VANISHING IN A DIGITAL AGE
I’m bored out of my mind with the New Conventional Wisdom that persists in opining that the Internets have killed storytelling…..narrative writing….long form journalism…. or what have you, when research and practical observation repeatedly tells us otherwise.
We are a storytelling species.
I bring this up because of a the wonderful tale in the December issue of Wired Magazine that is justifiably getting lots of attention this past weekend. It is a terrific example of immersion journalism that is web-centric, interactive—plus it is engaging storytelling with a well constructed narrative.
It’s called VANISH: Finding Evan Ratliff. It is about what happened when Wired writer Evan Ratliff tried to disappear without a trace in this brave, new non-private world.
Photo by Joe Pugliese for Wired
AND SPEAKING OF STORYTELLING….
The LA Times’ Maura Dolan tells a heart-piercing first person tale of her teenage son’s two friends, one of whom died at a Memorial day weekend party featuring too much alcohol.

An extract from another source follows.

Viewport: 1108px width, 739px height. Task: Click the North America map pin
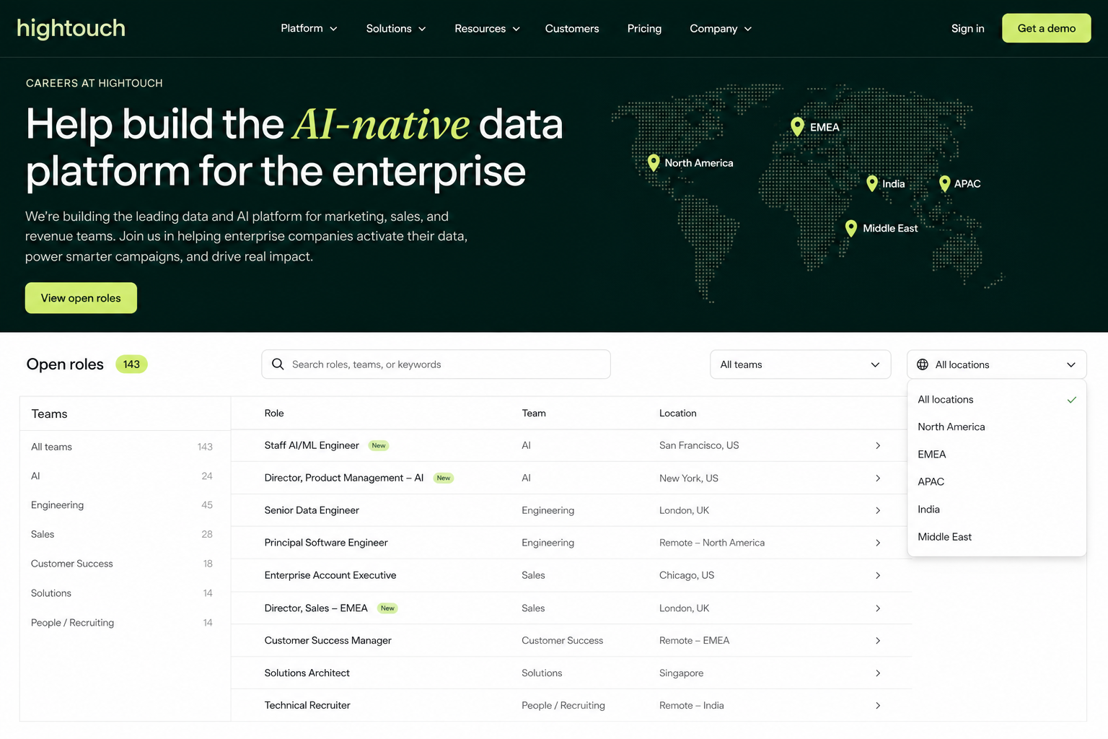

The other friend was the one who gave the booze party while his parents were out of town.
As the LA City Council heads toward an actual, no-kidding vote on the issue of regulating marijuana dispensaries, the LA Times’ John Hoeffel asks how many retail pot outlets is too many.
OKAY, IF YOU FEEL YOU MUST TALK ABOUT SARAH PALIN, READ THIS
Two things worth reading during the media’s recent sheep-like Sarah Palin news storm.
Rolling Stone’s Matt Tabbai has become one of the most consistently interesting journalists in America right now. Is he the nicest? Probably not. He seems to have an ego approaching the size of that new floating city thingy, the Oasis of the Seas. And he swears a lot. But he’s also dogged and extremely insightful at noting and characterizing patterns.
Warning to those conservatives who are Palin fans. If you read this, be forewarned that Tabbai obviously doesn’t like Palin. But read it anyway. It’s the analysis that matters, not Tabbai’s personal feelings about Sarah.
2. Carl Hiaasen’s faux fact check of Palin’s book.
It’s old, but it’s still really, really funny.
OBAMA, CHINA, AND HOW THE AMERICAN PRESS CREATES ITS OWN REALITY (AND NOT IN A GOOD WAY)
I am not in the least expert on China but the Atlantic’s Jim Fallows is. And he (and some others whom he quotes) explains the media’s latest vexing example of pack journalism—or horse race journalism as NYU’s Jay Rosen began describing it nearly two years ago in the midst of the presidential primary. This particular instance has to do with Obama’s trip to Asia, and Fallows explains that much of the American reporting on the trip is…well… incorrect. Unfortunately, wrong or not, by next week, the POV Fallow’s describes will likely become the accepted reality of the situation.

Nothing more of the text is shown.